• What you need to do: Send back the line that contains "You are a GUI" and all lines following it through the end of the data below, exactly, omitting pictures.
=== Begin Enclosure ===
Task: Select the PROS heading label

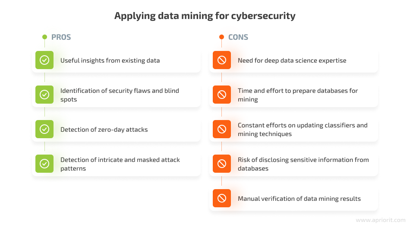Action: click(x=61, y=37)
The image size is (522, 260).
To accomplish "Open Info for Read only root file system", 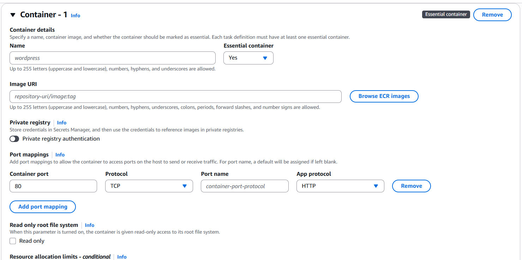I will (89, 225).
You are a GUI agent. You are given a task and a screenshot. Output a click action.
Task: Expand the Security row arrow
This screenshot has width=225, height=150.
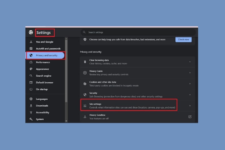point(190,95)
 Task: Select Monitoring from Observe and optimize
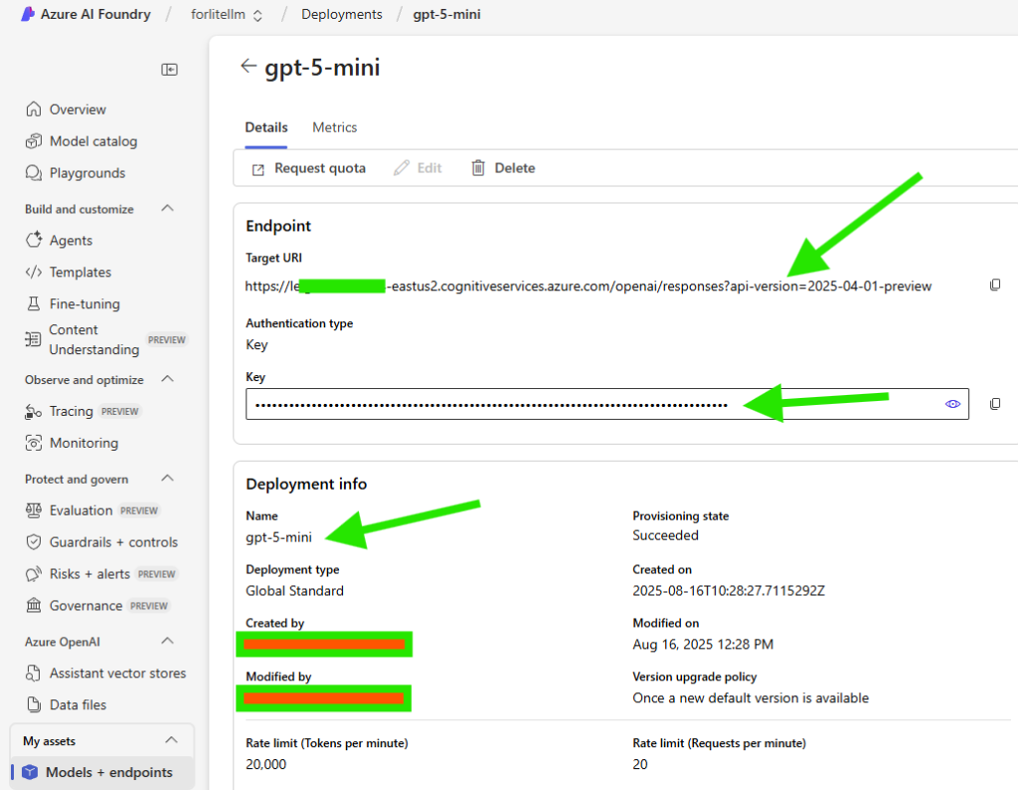[80, 443]
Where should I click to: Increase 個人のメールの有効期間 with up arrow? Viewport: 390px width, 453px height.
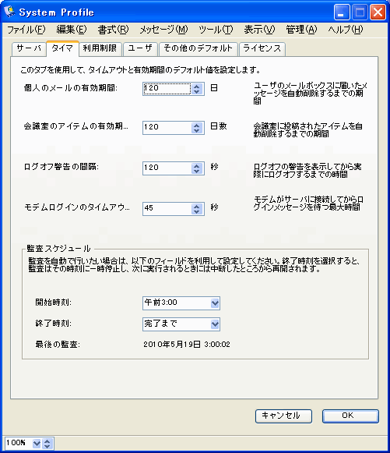click(197, 86)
=== End Enclosure ===
• Written response:
You are a GUI agent. You are given a task and a screenshot. Output a click action.
Task: Expand the Security row arrow
This screenshot has width=225, height=150.
point(190,95)
 Task: Select Monitoring from Observe and optimize
[80, 443]
Where should I click to: Increase 個人のメールの有効期間 with up arrow? Viewport: 390px width, 453px height.
click(197, 86)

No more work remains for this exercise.